Before Explaining Depression Solely Caused by Diabetes, All Other Causes Must Have Been Ruled Out

Abstract

In response to the article, Severity and Factors Associated with Depressive Symptoms Among Type 2 Diabetic Patients in Vietnam, by Nguyen, et al., published in JAFES Vol. 38 No. 2.

We were interested to read the article by Nguyen et al. on a cross-sectional study on the prevalence of depression assessed with the Patient Health Questionnaire-9 (PHQ-9) in 419 patients with type 2 diabetes (T2D).¹ It was found that 45% of the included patients had depression of varying severity.¹ Mild, moderate, moderately severe and severe depressive symptoms were found in 36.0%, 7.6%, 1.4% and 0.2%, respectively.¹ Patients who had been treated for T2D for a longer period of time were more likely to have depressive symptoms.¹ Depression was positively correlated with current alcohol consumption, comorbidities and irregular physical activity.¹  Patients with major depression (high PHQ-9 score) were more likely to have not taken their antidiabetic medication in the last month.¹  The study is excellent, but some points should be discussed.

The first point is that causes of depression other than T2D were not sufficiently ruled out.

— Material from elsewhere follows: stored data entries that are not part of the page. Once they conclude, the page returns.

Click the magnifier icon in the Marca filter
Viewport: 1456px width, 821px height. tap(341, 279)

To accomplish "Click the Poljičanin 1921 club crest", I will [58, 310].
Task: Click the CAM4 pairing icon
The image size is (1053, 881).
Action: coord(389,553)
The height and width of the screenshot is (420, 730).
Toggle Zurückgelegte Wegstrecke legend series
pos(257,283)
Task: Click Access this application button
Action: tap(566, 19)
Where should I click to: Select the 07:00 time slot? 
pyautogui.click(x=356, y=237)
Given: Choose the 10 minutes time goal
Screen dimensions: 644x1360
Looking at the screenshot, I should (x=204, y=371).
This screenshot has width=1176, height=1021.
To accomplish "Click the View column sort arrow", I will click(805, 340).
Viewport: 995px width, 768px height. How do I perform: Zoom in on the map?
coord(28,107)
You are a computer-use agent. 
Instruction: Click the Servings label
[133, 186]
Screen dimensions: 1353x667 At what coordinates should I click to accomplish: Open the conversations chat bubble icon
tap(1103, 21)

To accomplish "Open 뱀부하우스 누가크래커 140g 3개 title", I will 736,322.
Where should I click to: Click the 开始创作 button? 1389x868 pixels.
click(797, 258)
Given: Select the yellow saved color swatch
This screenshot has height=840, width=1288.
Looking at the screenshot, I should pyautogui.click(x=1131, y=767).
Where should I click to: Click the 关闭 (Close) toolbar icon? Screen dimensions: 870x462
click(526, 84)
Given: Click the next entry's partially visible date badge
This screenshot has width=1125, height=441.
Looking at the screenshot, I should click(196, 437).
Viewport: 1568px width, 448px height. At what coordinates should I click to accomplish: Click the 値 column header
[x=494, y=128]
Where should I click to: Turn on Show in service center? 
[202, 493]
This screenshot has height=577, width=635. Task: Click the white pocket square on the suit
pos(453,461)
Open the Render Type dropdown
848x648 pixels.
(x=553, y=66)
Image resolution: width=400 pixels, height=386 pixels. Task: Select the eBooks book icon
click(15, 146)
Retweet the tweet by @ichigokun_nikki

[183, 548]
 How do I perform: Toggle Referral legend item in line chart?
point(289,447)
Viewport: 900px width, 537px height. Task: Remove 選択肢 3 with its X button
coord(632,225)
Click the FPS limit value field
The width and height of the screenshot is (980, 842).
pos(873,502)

Alternative causes of depression that were not considered were loss of close relatives, burnout, insomnia, pressure from superiors, poor social status, job loss, drugs, medications, mental comorbidities, relationship breakdown, pregnancy, menopause, physical or sexual abuse, major life changes, chronic pain, loneliness, financial problems and genetic predisposition. Unless alternative causes of depression have been adequately ruled out, depression cannot be solely attributed to T2D.

The second point is that the included patients were not systematically subjected to cerebral imaging.¹  A study analyzing the frequency of depression in T2D patients should also correlate the frequency of depression with organic abnormalities of the central system (CNS). Therefore, we should know how many patients had diabetic encephalopathy, previous stroke or hemorrhage, history of infectious or immunological encephalitis or meningitis, demyelinating disease, cognitive impairment or dementia, neurodegenerative disease, or a primary or secondary brain tumor.

The third point is that there was no mention of how many of the included patients were already diagnosed with depression before the onset of T2D. Knowing if they had depression before the onset of T2D is crucial, as these patients should have been excluded from a study analyzing the association between depression and T2D.

The fourth point is that the patients were not examined for the presence of anxiety. Since depression can be associated with generalized anxiety disorder, social anxiety disorder, panic attacks, phobias, obsessive-compulsive disorder or post-traumatic stress disorder,² it would have been imperative to ask the included patients about this aspect of depression as well.

The fifth point is that the increase in PHQ-9 score with duration of diabetes may also be due to the fact that as the duration of T2D increases, more complications and comorbidities develop, thus the individual patient may require more medication. These comorbidities can trigger depression or exacerbate existing depressive symptoms.

The sixth point is that HbA1c levels were not included in the analysis and correlated with the depression score. Poor diabetes control could be another risk factor for depression in T2D.

In summary, this interesting study has limitations that influence the results and their interpretation. Addressing these limitations could strengthen the conclusions and reinforce the message of the study. Before attributing depression in diabetics solely to T2D, all alternative causes of depression need to be considered and thoroughly ruled out.